There are many Argentinian comics to be discovered and enjoyed, I´ll name just a few (touching a nostalgic string, just like a tango song, ha!). Beyond the classics (and brilliant) Mafalda and Clemente, I´d like to point out some series I used to love as a teenager that might prove difficult to find, internationally speaking:
– The Magician (Mazzitelli-Alcatena)
– The Moving Fortress (Barreiro-Alcatena)
– Nekrodamus (Slavich-Lalia)
Crazy Jack (Amézaga-Meriggi)
Wolf (Wood-Zaffino)
Consummatum est (Yaqui-Oswal)
– Sherlock Time (Oesterheld-Breccia)

Some of these you might be able to find on the internet… I still find these characters, settings and creators very inspiring. Just like the (distant) day I came across them.

Regarding music, you might want to check out Soda Stereo, Sumo and Virus, some of our best pop-music bannermen from the 80s.
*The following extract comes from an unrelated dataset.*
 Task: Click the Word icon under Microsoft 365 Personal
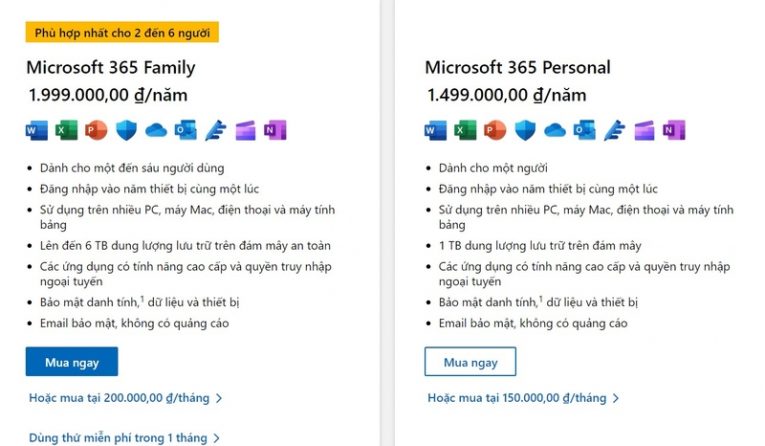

As to films, I´d humbly recommend Nine Queens (a frantic crook comedy), The Man from Next Door (a bizarre thriller/comedy) and Zama (an extravagant historical drama). If you wanted to know more about these films, just let me know (but they might prove difficult to enjoy outside the “Argentinian context”, I´m afraid).
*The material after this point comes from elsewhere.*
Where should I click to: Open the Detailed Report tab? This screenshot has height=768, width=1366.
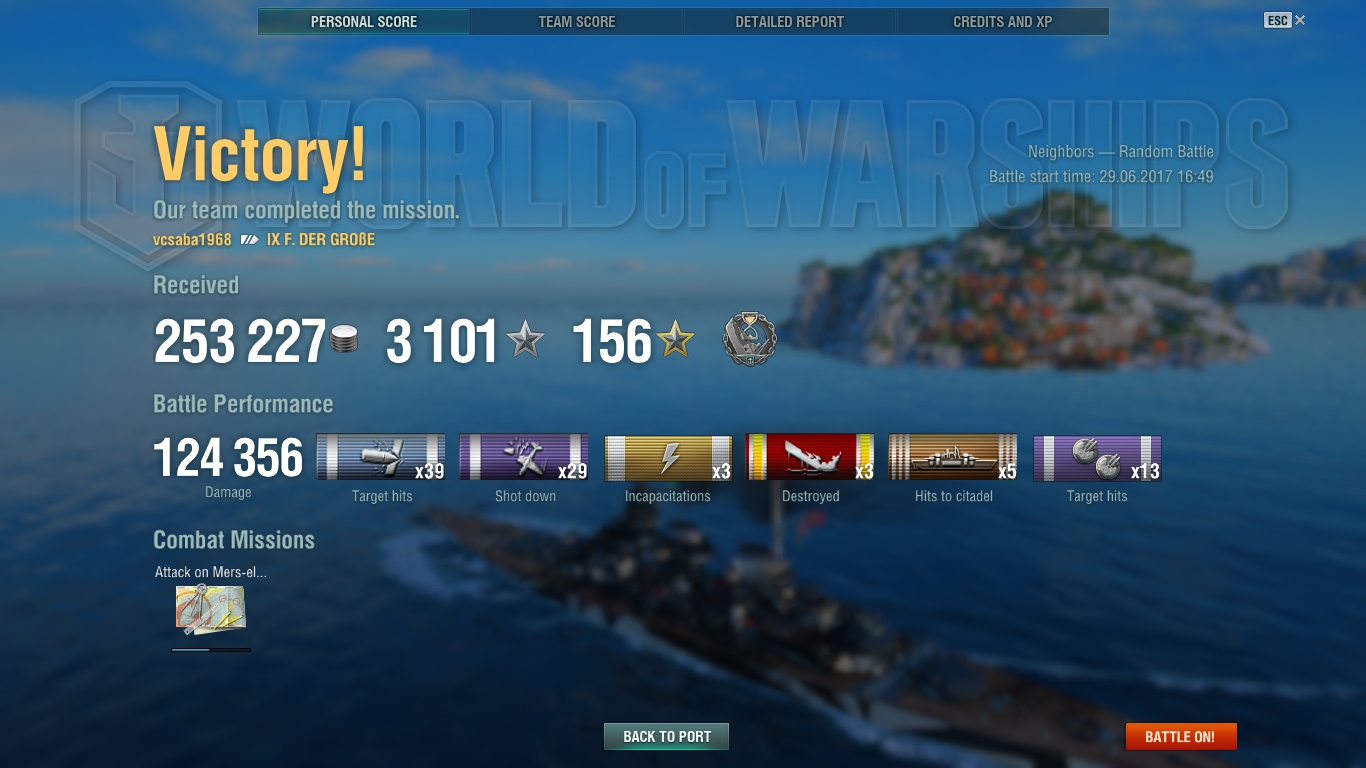(x=790, y=21)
Regarding TV, we have this historical (documentary) series I used to enjoy so much, featuring highly produced dramatisation, dynamic delivery, and cutting-edge edition. It’s called Algo habrán hecho (“They might have done something”), and it is very fast paced as well as surprisingly entertaining!

And there is this novel called Kriptonita about a powerful Superman-esque character raised in a downtrodden, marginal area outside Buenos Aires (who becomes the leader of a very odd, extraordinary gang). It features fun, witty dialogs all along and was written with deep love for old school Super Friends (the cartoon series) and the 80s in general (and was even adapted into a movie, a comic and a series just a few years back).

SANTULLO: Uruguay is very similar to Argentina, we are culturally attached and united (in fact, all the recommendations that Jok made are very popular here), but I’ll contribute from Uruguay itself to give you variety.

A big difference, yes, is that we don’t have such an extensive comic production in Uruguay, both in quantity and in the length of their history, but I can recommend you El Viejo (Alceo and Matías Bergara), Rincón de la Bolsa (Nico Peruzzo and Gabriel Serra), Aloha (Maco), Morir por El Che (Roy and Marcos Vergara) and some of my own books like Los últimos días del Graf Spee, and Zitarrosa (with Max Aguirre).

About music, I recommend you check out the big three songwriters and interpreters from here: Alfredo Zitarrosa, Jaime Roos and Fernando Cabrera. And, if you like metal or hard rock, check out Peyote Asesino, a great band.

Cinema: films like 25 Watts or Whisky. And my favourite Mal día para pescar (Bad Day to go Fishing).

Books: Juan Carlos Onetti, Felisberto Hernández, and the great Horacio Quiroga. I think you can find English translations.